PAPER 23 Oct 2025 Global

Decentralized TB testing reaches the poorest faster

Lelisa Fekadu Assebe and colleagues found point-of-care Truenat testing increased rapid TB treatment starts and benefited poorer people most.

Tuberculosis remains a major global health problem, with about one-third of cases going undiagnosed or unreported and continuing to fuel transmission. Point-of-care diagnostics can be critical to finding cases quickly, but we know less about how the costs and benefits of these tools are shared across different income groups. To address that gap, a team led by Lelisa Fekadu Assebe used data from the TB-CAPT CORE multi-center, cluster randomized controlled trial to compare decentralized, point-of-care testing with existing hub-and-spoke systems in Mozambique and Tanzania. The trial included a sub-study on patient and provider costs. The specific technologies compared were Truenat MTB Plus and Truenat MTB-RIF Dx deployed at the point of care (the intervention arm) against a hub-and-spoke model using Cepheid Xpert MTB/RIF (‘Xpert‘) or onsite sputum-smear microscopy in the control arm. The study set out to measure whether decentralizing testing improved timely diagnosis and treatment starts, and how any benefits were distributed across socio-economic groups in both countries.

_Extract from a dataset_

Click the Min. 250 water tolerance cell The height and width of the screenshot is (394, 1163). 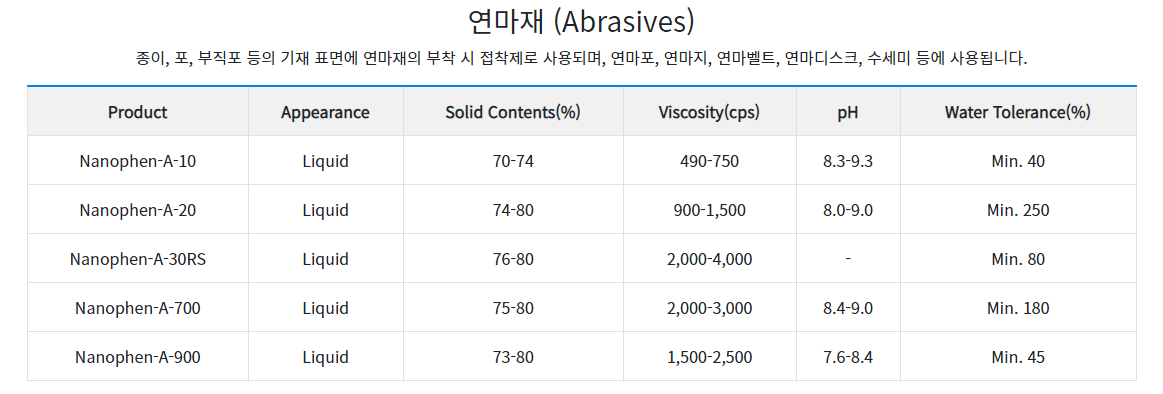(x=1018, y=210)
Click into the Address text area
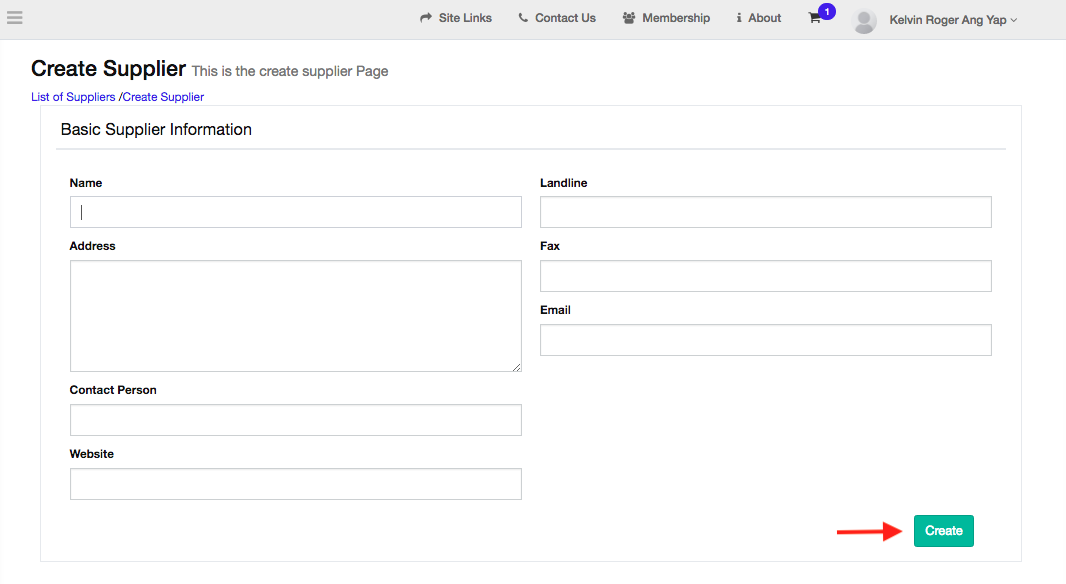 (296, 316)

The researchers conducted a benefit incidence analysis (BIA) based strictly on trial data and the accompanying cost sub-study. Their main outcome was diagnosis and TB treatment initiation within 7 days of diagnosis. Costs from both patient and health system perspectives were included, and the team estimated benefits from a health system perspective and a combined societal perspective. They also constructed concentration curves and calculated indices to quantify inequality in how benefits were distributed across wealth quintiles. Results showed the intervention arm led to more rapid treatment starts: 147 people in the Truenat point-of-care group initiated TB treatment within 7 days, compared with 95 in the control group — more than 1.5 times higher overall, with the difference especially notable in Mozambique. Treatment initiation was disproportionately higher among the poorest quintiles (28 patients, 25% in Mozambique; 35 patients, 27% in Tanzania) than among the least poor (20 patients, 18% in Mozambique; 15 patients, 12% in Tanzania). While societal costs of treatment initiation were higher in the intervention arm, the public benefit incidence was slightly skewed toward poorer populations, with a concentration index of –0.0816 (confidence interval: – 0.0829: – 0.0804).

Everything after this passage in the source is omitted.